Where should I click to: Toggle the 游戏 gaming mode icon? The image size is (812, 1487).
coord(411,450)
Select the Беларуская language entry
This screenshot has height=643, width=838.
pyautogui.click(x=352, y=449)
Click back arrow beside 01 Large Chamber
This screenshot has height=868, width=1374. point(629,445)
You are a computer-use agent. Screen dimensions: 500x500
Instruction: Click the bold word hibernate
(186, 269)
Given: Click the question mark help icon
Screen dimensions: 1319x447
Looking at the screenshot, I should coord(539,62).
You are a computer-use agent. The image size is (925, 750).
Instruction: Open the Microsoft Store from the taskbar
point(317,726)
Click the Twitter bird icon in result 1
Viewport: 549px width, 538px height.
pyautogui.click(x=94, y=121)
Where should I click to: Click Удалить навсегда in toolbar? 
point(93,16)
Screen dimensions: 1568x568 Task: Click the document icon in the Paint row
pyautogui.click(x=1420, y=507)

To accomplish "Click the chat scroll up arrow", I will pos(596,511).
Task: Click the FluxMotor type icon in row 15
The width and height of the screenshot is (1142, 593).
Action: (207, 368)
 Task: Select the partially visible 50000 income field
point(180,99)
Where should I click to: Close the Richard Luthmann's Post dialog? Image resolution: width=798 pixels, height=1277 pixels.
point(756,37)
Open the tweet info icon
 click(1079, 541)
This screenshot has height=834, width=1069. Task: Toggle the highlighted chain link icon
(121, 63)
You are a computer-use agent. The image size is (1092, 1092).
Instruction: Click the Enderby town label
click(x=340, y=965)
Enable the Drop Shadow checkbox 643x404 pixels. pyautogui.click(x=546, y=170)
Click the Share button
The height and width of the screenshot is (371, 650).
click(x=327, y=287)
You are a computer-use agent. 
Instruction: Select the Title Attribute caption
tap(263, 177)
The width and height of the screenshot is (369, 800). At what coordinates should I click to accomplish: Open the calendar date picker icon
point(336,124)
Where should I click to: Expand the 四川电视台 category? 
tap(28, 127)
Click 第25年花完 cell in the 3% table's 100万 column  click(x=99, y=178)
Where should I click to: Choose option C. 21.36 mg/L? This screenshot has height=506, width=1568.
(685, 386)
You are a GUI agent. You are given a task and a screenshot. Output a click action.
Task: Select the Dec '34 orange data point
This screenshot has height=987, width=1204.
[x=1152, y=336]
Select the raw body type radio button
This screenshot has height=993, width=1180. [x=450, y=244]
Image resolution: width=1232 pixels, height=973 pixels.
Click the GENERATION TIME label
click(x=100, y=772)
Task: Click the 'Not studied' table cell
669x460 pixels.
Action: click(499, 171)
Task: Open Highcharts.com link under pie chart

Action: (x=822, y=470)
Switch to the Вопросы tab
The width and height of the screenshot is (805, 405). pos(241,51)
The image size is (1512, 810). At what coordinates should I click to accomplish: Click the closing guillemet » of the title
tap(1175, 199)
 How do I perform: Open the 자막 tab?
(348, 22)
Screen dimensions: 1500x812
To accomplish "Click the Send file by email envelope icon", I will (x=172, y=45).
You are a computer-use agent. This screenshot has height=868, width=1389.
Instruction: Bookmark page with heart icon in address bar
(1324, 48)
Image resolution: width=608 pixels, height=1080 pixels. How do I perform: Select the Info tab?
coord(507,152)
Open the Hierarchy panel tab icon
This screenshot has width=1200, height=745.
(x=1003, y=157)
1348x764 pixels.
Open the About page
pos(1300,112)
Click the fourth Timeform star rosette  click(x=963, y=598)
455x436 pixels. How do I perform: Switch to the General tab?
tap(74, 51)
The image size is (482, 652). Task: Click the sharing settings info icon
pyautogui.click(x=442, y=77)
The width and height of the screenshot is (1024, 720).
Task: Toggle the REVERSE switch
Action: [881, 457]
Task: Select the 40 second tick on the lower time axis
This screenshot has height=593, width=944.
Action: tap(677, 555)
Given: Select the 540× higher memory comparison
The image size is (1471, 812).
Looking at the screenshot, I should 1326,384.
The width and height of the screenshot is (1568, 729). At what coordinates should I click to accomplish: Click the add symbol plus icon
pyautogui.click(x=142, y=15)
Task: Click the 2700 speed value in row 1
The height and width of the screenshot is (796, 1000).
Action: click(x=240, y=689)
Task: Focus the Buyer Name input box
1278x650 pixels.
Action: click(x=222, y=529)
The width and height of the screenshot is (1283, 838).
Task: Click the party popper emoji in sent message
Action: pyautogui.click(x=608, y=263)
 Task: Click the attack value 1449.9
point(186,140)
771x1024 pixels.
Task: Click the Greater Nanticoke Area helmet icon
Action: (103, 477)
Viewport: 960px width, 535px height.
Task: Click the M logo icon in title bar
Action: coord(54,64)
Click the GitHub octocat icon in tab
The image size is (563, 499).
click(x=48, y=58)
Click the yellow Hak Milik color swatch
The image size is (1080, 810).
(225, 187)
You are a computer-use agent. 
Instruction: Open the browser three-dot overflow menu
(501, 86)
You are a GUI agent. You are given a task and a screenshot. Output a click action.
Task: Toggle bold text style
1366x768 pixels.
....................
* Required work: Could you write the whole listing out again, line for line?

* Written reply:
Where should I click to: Toggle the 游戏 gaming mode icon? The image size is (812, 1487).
coord(411,450)
Select the Беларуская language entry
This screenshot has height=643, width=838.
pyautogui.click(x=352, y=449)
Click back arrow beside 01 Large Chamber
This screenshot has height=868, width=1374. point(629,445)
You are a computer-use agent. Screen dimensions: 500x500
Instruction: Click the bold word hibernate
(186, 269)
Given: Click the question mark help icon
Screen dimensions: 1319x447
Looking at the screenshot, I should coord(539,62).
You are a computer-use agent. The image size is (925, 750).
Instruction: Open the Microsoft Store from the taskbar
point(317,726)
Click the Twitter bird icon in result 1
Viewport: 549px width, 538px height.
pyautogui.click(x=94, y=121)
Where should I click to: Click Удалить навсегда in toolbar? 
point(93,16)
Screen dimensions: 1568x568 Task: Click the document icon in the Paint row
pyautogui.click(x=1420, y=507)

To accomplish "Click the chat scroll up arrow", I will pos(596,511).
Task: Click the FluxMotor type icon in row 15
The width and height of the screenshot is (1142, 593).
Action: (207, 368)
 Task: Select the partially visible 50000 income field
point(180,99)
Where should I click to: Close the Richard Luthmann's Post dialog? Image resolution: width=798 pixels, height=1277 pixels.
point(756,37)
Open the tweet info icon
 click(1079, 541)
This screenshot has height=834, width=1069. Task: Toggle the highlighted chain link icon
(121, 63)
You are a computer-use agent. The image size is (1092, 1092).
Instruction: Click the Enderby town label
click(x=340, y=965)
Enable the Drop Shadow checkbox 643x404 pixels. pyautogui.click(x=546, y=170)
Click the Share button
The height and width of the screenshot is (371, 650).
click(x=327, y=287)
You are a computer-use agent. 
Instruction: Select the Title Attribute caption
tap(263, 177)
The width and height of the screenshot is (369, 800). At what coordinates should I click to accomplish: Open the calendar date picker icon
point(336,124)
Where should I click to: Expand the 四川电视台 category? 
tap(28, 127)
Click 第25年花完 cell in the 3% table's 100万 column  click(x=99, y=178)
Where should I click to: Choose option C. 21.36 mg/L? This screenshot has height=506, width=1568.
(685, 386)
You are a GUI agent. You are given a task and a screenshot. Output a click action.
Task: Select the Dec '34 orange data point
This screenshot has height=987, width=1204.
[x=1152, y=336]
Select the raw body type radio button
This screenshot has height=993, width=1180. [x=450, y=244]
Image resolution: width=1232 pixels, height=973 pixels.
Click the GENERATION TIME label
click(x=100, y=772)
Task: Click the 'Not studied' table cell
669x460 pixels.
Action: click(499, 171)
Task: Open Highcharts.com link under pie chart

Action: (x=822, y=470)
Switch to the Вопросы tab
The width and height of the screenshot is (805, 405). pos(241,51)
The image size is (1512, 810). At what coordinates should I click to accomplish: Click the closing guillemet » of the title
tap(1175, 199)
 How do I perform: Open the 자막 tab?
(348, 22)
Screen dimensions: 1500x812
To accomplish "Click the Send file by email envelope icon", I will (x=172, y=45).
You are a computer-use agent. This screenshot has height=868, width=1389.
Instruction: Bookmark page with heart icon in address bar
(1324, 48)
Image resolution: width=608 pixels, height=1080 pixels. How do I perform: Select the Info tab?
coord(507,152)
Open the Hierarchy panel tab icon
This screenshot has width=1200, height=745.
(x=1003, y=157)
1348x764 pixels.
Open the About page
pos(1300,112)
Click the fourth Timeform star rosette  click(x=963, y=598)
455x436 pixels. How do I perform: Switch to the General tab?
tap(74, 51)
The image size is (482, 652). Task: Click the sharing settings info icon
pyautogui.click(x=442, y=77)
The width and height of the screenshot is (1024, 720).
Task: Toggle the REVERSE switch
Action: [881, 457]
Task: Select the 40 second tick on the lower time axis
This screenshot has height=593, width=944.
Action: tap(677, 555)
Given: Select the 540× higher memory comparison
The image size is (1471, 812).
Looking at the screenshot, I should 1326,384.
The width and height of the screenshot is (1568, 729). At what coordinates should I click to accomplish: Click the add symbol plus icon
pyautogui.click(x=142, y=15)
Task: Click the 2700 speed value in row 1
The height and width of the screenshot is (796, 1000).
Action: click(x=240, y=689)
Task: Focus the Buyer Name input box
1278x650 pixels.
Action: click(x=222, y=529)
The width and height of the screenshot is (1283, 838).
Task: Click the party popper emoji in sent message
Action: pyautogui.click(x=608, y=263)
 Task: Click the attack value 1449.9
point(186,140)
771x1024 pixels.
Task: Click the Greater Nanticoke Area helmet icon
Action: (103, 477)
Viewport: 960px width, 535px height.
Task: Click the M logo icon in title bar
Action: coord(54,64)
Click the GitHub octocat icon in tab
The image size is (563, 499).
click(x=48, y=58)
Click the yellow Hak Milik color swatch
The image size is (1080, 810).
(225, 187)
You are a computer-use agent. 
Instruction: Open the browser three-dot overflow menu
(501, 86)
You are a GUI agent. You are given a task and a screenshot. Output a click action.
Task: Toggle bold text style
1366x768 pixels.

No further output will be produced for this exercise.